Passage given start

Comparison of salinities on a long transect (50° S to 60° N) through the western
basins of the Atlantic Ocean between the 1950s and the 1990s revealed a systematic
freshening at both poleward ends contrasted with large increases of salinity
pervading the upper water column at low latitudes (Curry et al. 2003).
Shifts in the oceanic distribution of fresh
and saline waters seem to be occurring worldwide in ways that suggest links
to global warming and possible changes in the hydrologic cycle of the Earth.
As a result of these shifts, the Gulf Stream may be “turned off” or reversed
and thus plunge western Europe into the same climate conditions as Alaska. The
Gulfstream relies on its extreme saltiness to sink off the coast of Norway and
re-circulate back to the Caribbean in a continuous loop. If the saltiness is
diluted, the water does not sink and the circulation system ceases (Toggweiler
& Key 2001).There are two things that dilute the Gulfstream water in the North
Atlantic. One is the freshwater melting from Greenland. This has doubled (or
more) during the last 5 years (Clarke 2002). The other fresh water source consists
of the major Siberian rivers – like Lena, Ob, etc. With increased global warming
encouraging both increased melting of Greenland as well as increased rainfall
over Russia, the concern is that these two sources will ilute the Gulfstream sufficiently to halt it.
Lake peatland landscape in Central-West-Siberia (photo:
M. Succow)
The majority of the Russian rivers arise
in peat-dominated landscapes. As these peatlands grow, they not only store Carbon
but they also store water. To prevent wild assumptions on the effect of these
vast peatland areas on the Gulfstream, we carried out calculations on the quantities
of water involved. To make calculations easier we used rounded off figures that,
however, approach the real figures sufficiently to make reliable estimates.
The total amount of sweet (river) water flowing into
the Arctic Ocean is 5000 cubic km per year. The total amount of sweet (river)
water flowing into the Arctic Ocean through the major Siberian rivers amounts
to 2000 cubic km per year. This amount may – depending on weather conditions
– vary over the years with 15% (Shiklomanov 1999).
What is the effect of peat growth on the
amount of water reaching the Arctic Ocean? The total area of peatlands in Siberia
is 1.200.000 square km (Joosten 2004). With a yearly increase of 0,5 mm peat
(a very generous estimate, because many peatlands are slowly accummulating permafrost
peatlands) with close to 100% of water, this means an annual increase of the
water storage in peatlands of 0,6 cubic km. This 0,6 cubic km is only 0,3 ‰
of the total amount of water flowing into the Arctic Ocean through the Siberian
rivers or 2 ‰ of the variation in that amount. 0,6 cubic km is only 0,12 ‰ of
the total amount of sweet (river) water flowing into the Arctic Ocean.
What is the effect of draining peatlands?
With an estimated mean peat depth of 1,5 m, there is 1.800 cubic km of water
stored in Siberian peatlands. It took some 10.000 years to accumulate this water.
Successful drainage may perhaps remove 30% of the water of the total peat the
most, i.e. 500 cubic km (here we departed from a maximum removal of 20 % of
the water from the peat by gravitation drainage – keep in mind that “dry peat”

Passage given end
Stored records start

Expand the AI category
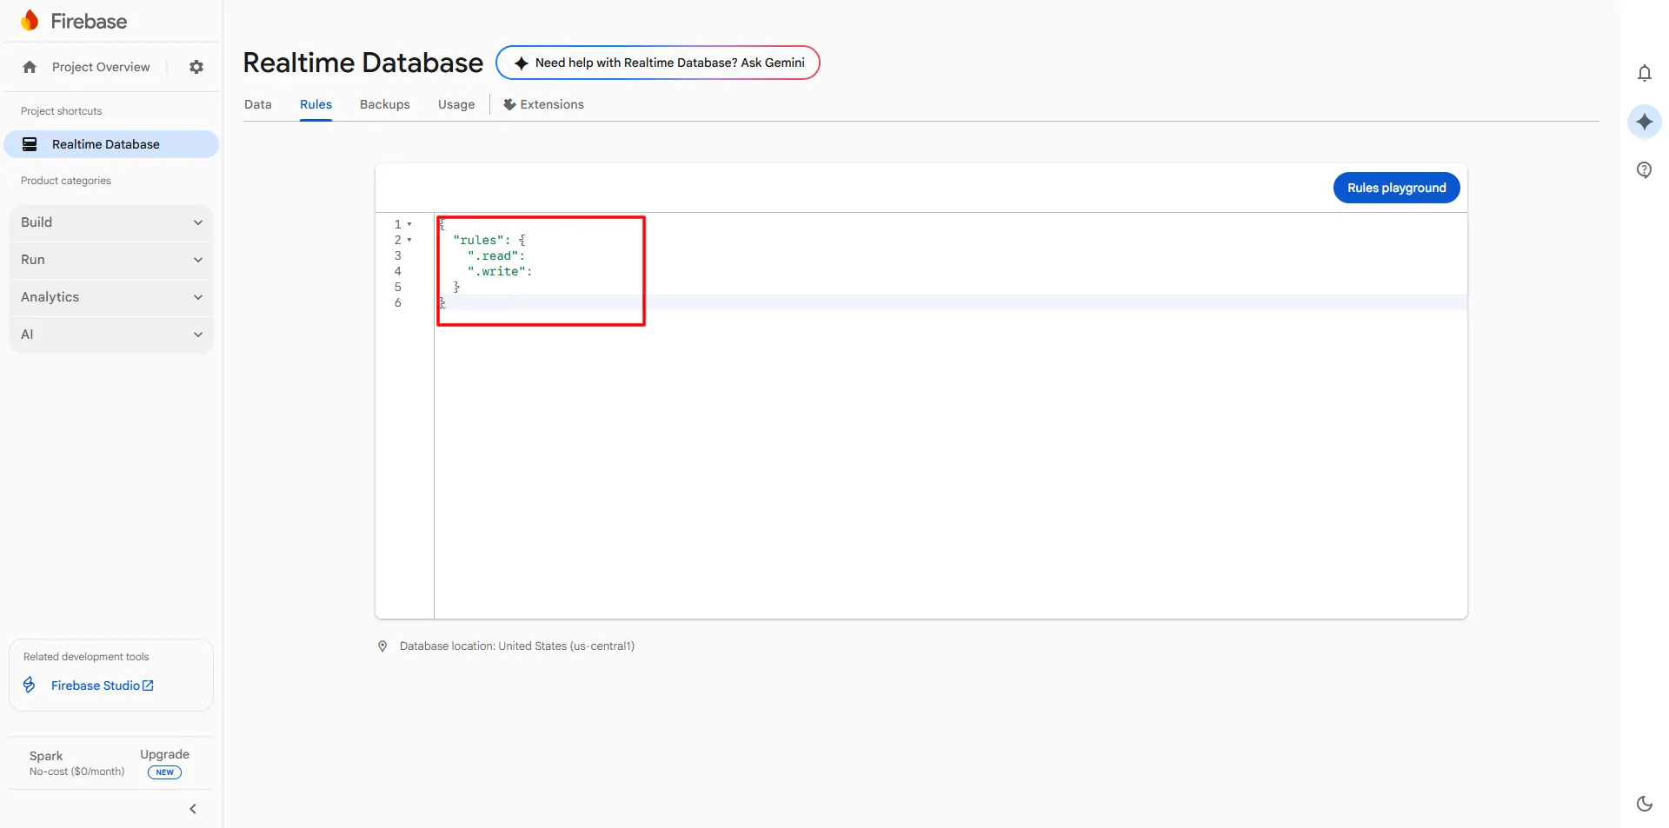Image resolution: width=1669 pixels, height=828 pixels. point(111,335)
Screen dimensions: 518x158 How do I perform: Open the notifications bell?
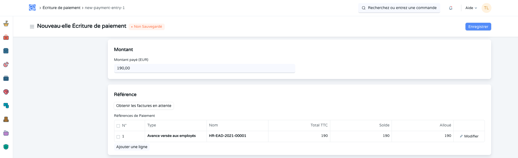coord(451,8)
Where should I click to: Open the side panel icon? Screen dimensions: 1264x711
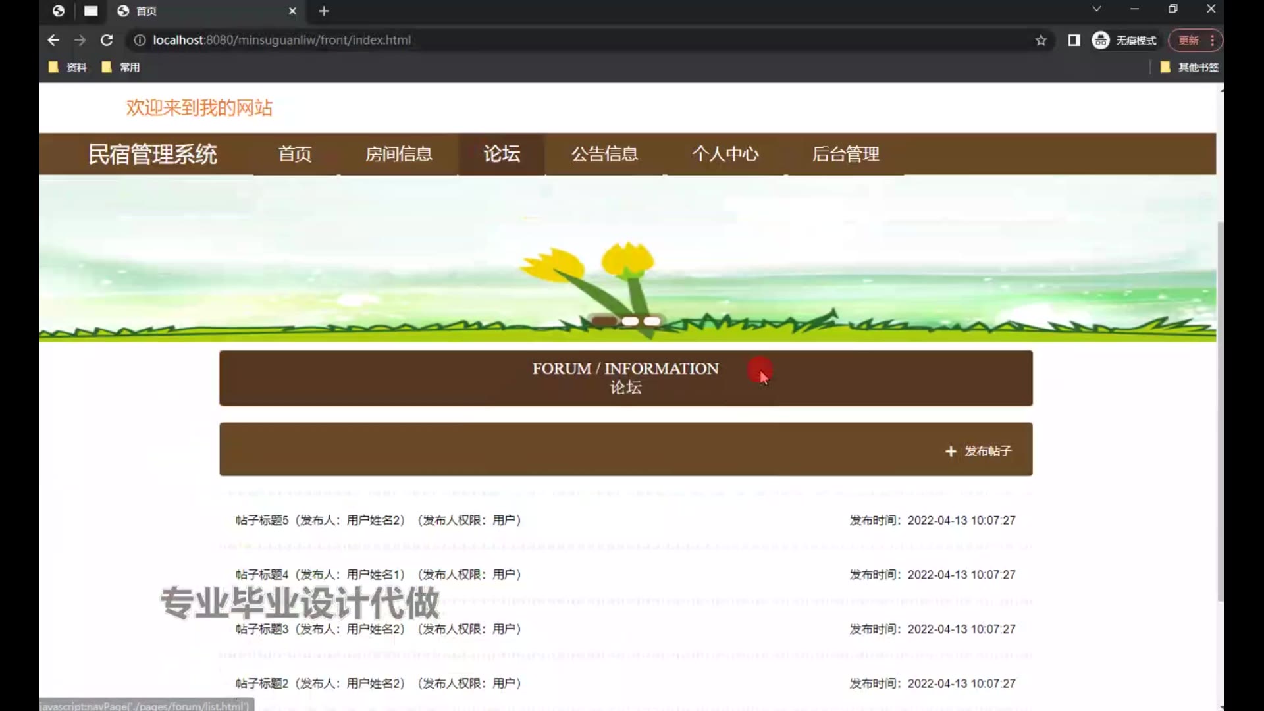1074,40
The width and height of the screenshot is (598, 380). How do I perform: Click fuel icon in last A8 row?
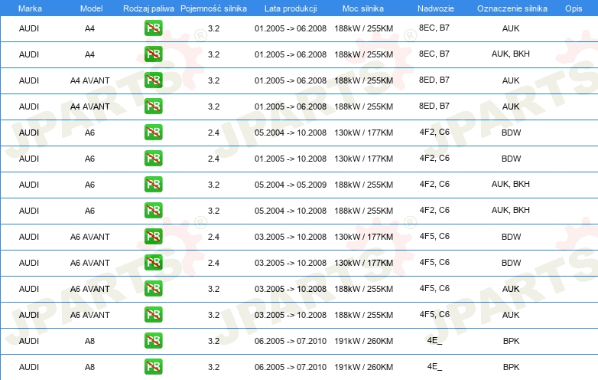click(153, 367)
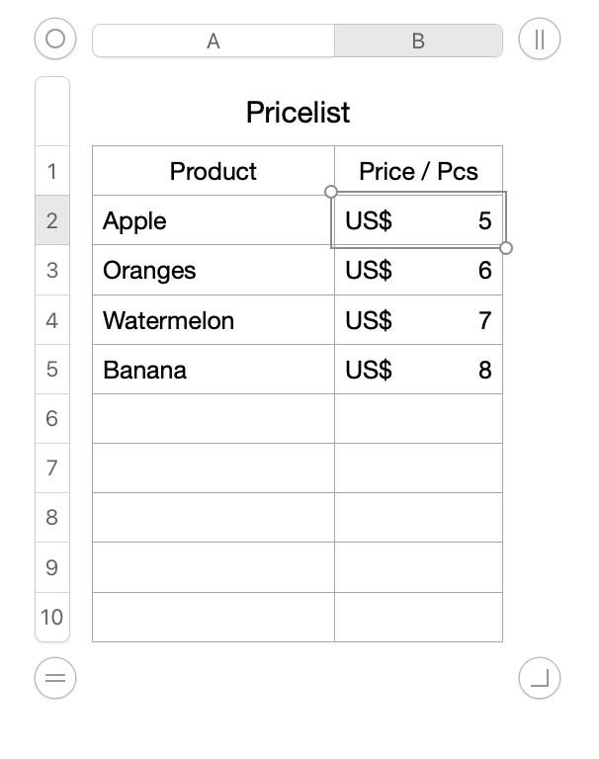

Stored records end

■ **Written tasks**:
1. Answer these from the passage on Siberian peatlands and the Gulf Stream, one line each:
(a) What two sources dilute the Gulfstream water in the North Atlantic?
(b) Off which coast does the Gulfstream sink?
(c) How much river water flows into the Arctic Ocean in total each year?
2. In the passage on Siberian peatlands and the Gulf Stream, condense the paragraph beginning "The majority of the Russian rivers arise" into a shorter version that keeps its main facts.
3. From the passage on Siberian peatlands and the Gulf Stream, reproduce word for word the part that opens with the words containing "The majority of" and closes with "15% (Shiklomanov 1999).".

■ **The results**:
1.
(a) Freshwater melting from Greenland and the major Siberian rivers, such as the Lena and Ob.
(b) The coast of Norway.
(c) 5000 cubic km per year.

2. Most Russian rivers arise in peat-dominated landscapes, and growing peatlands store both carbon and water. To prevent wild assumptions about how these vast peatlands affect the Gulfstream, the authors calculated the water quantities involved. They used rounded figures close enough to the real ones for reliable estimates.

3.
The majority of the Russian rivers arise
in peat-dominated landscapes. As these peatlands grow, they not only store Carbon
but they also store water. To prevent wild assumptions on the effect of these
vast peatland areas on the Gulfstream, we carried out calculations on the quantities
of water involved. To make calculations easier we used rounded off figures that,
however, approach the real figures sufficiently to make reliable estimates.
The total amount of sweet (river) water flowing into
the Arctic Ocean is 5000 cubic km per year. The total amount of sweet (river)
water flowing into the Arctic Ocean through the major Siberian rivers amounts
to 2000 cubic km per year. This amount may – depending on weather conditions
– vary over the years with 15% (Shiklomanov 1999).